Neither one is good, though parts of 2 are better than all of 1.
Option 1 relies on dichotomizing the predicted probabilities using a threshold. Different thresholds give different values for all of these KPIs, and if you want to use a single threshold at all, you should choose it with a clear view to the decision being supported by the model. So the threshold is not a function of the model alone any more, but also of the subsequent decision. Therefore any KPIs that rely on this threshold will not depend only on the quality of the model. Accuracy and related KPIs like precision, recall etc. have major issues.
Parts of option 2 make sense, specifically $R^2$, which is essentially the MSE, which in turn is the Brier score. This is good. However, the MAE is not good, because optimizing on it will incentivize you towards heavily biased predictions: if your predicted probability for a given instance is larger (smaller) than 0.5, you will very probably reduce the MAE if you change this predicted probability to 1 (0). Optimizing the MAE is thus equivalent to optimizing accuracy - see above.

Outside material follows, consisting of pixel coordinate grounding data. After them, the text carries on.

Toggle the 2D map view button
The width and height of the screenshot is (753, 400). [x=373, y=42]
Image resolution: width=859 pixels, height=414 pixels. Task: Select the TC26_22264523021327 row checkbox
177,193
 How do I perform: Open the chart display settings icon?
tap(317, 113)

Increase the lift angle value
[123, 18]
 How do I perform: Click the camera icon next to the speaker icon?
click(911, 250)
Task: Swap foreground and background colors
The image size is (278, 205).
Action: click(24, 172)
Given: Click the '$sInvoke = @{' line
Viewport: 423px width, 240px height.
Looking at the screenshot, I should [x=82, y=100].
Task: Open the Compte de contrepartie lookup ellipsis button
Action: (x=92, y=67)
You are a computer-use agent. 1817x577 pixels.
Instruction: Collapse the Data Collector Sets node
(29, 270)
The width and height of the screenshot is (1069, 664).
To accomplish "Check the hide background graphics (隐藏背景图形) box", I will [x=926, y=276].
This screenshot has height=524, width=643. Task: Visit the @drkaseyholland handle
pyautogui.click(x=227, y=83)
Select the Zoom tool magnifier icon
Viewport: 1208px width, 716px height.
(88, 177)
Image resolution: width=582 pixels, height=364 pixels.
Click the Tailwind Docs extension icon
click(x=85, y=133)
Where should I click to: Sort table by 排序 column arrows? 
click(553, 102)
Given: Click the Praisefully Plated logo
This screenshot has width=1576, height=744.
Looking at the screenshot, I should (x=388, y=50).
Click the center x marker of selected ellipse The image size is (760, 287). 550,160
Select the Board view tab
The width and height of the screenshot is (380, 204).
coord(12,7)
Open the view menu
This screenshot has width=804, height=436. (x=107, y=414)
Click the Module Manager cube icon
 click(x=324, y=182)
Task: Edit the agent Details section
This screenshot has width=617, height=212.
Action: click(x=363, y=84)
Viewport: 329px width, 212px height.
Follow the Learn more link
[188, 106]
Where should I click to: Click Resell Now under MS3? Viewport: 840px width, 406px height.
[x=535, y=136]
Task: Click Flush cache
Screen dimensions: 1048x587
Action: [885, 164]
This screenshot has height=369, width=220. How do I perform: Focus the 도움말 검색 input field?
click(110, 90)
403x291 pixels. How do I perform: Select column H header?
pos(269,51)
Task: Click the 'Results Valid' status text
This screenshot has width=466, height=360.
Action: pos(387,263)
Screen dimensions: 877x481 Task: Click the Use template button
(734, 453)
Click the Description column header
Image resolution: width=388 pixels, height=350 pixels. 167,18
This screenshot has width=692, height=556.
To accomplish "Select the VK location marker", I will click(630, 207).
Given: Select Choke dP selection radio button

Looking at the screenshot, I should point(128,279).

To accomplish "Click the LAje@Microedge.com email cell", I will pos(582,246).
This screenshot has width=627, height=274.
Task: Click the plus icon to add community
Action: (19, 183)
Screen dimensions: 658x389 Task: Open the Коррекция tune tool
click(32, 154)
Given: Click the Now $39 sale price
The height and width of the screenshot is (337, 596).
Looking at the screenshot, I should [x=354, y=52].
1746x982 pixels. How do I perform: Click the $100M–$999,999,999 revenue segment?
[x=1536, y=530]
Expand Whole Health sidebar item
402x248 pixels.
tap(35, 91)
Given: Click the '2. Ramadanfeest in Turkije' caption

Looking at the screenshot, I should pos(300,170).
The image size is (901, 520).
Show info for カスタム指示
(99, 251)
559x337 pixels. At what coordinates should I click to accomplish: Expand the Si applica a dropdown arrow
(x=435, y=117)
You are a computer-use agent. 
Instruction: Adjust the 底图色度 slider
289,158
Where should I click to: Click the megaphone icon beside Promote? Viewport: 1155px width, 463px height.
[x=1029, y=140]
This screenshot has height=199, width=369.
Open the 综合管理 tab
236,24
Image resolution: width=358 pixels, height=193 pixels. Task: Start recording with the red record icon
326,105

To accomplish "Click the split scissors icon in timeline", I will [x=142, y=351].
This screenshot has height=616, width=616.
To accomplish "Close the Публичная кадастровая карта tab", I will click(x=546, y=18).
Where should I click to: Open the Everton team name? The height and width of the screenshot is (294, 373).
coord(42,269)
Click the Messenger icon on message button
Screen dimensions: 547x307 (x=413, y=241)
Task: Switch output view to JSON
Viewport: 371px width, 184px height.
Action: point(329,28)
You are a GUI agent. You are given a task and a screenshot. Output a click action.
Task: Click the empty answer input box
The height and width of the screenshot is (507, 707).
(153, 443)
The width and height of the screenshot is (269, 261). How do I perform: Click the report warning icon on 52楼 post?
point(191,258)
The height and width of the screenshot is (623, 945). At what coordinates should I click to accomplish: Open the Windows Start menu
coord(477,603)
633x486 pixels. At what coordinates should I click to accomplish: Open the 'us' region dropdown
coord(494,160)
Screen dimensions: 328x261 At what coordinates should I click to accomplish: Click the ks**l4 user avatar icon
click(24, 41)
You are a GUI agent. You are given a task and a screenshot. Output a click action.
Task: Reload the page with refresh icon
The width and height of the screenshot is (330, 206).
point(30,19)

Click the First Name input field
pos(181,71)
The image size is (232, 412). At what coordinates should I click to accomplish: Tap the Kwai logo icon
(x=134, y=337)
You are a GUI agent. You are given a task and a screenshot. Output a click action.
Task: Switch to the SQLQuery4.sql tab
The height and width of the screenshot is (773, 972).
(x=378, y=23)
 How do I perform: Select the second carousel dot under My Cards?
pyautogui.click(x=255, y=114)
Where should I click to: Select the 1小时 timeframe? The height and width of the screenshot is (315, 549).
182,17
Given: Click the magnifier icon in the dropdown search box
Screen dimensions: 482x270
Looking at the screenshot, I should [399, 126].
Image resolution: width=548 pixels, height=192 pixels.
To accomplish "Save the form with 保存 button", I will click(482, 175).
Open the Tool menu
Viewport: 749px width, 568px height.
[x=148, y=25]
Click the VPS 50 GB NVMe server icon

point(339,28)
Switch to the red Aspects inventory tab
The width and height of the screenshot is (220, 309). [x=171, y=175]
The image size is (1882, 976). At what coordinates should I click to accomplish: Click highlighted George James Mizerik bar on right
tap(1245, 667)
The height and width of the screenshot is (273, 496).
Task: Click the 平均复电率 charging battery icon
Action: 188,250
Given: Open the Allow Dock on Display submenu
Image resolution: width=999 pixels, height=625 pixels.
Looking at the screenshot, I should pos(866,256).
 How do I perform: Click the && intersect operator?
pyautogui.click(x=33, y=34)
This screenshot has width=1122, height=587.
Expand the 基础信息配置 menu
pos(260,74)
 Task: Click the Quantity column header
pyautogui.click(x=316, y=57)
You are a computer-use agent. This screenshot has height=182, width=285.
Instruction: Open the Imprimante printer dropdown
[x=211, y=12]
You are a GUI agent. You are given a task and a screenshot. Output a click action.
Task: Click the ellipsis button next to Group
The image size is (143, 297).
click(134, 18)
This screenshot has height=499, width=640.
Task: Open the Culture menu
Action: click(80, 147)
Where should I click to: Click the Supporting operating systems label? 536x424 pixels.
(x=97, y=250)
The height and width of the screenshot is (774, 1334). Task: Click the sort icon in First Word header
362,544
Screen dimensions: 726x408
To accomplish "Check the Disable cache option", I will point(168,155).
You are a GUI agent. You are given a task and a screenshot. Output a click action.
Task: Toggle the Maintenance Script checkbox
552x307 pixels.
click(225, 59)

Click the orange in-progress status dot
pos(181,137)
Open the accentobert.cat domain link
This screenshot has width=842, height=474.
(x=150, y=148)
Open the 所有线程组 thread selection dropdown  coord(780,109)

The accepted way to evaluate probabilistic predictions is to use a proper scoring rule. One such scoring rule is the Brier score, which is equivalent to $R^2$, which is why this is a least-bad option among the ones you suggest - but it makes more sense to explicitly work in terms of scoring rules, and to make use of the machinery and the theoretical results that have been developed around them.
However, note that if you are working in a specific decision context and understand the costs of various actions you could take in response to a probabilistic prediction, then it may make more sense to evaluate the entire model-decision workflow, because just optimizing the (say) Brier score will not necessarily give you the best decision (Assel et al., 2017).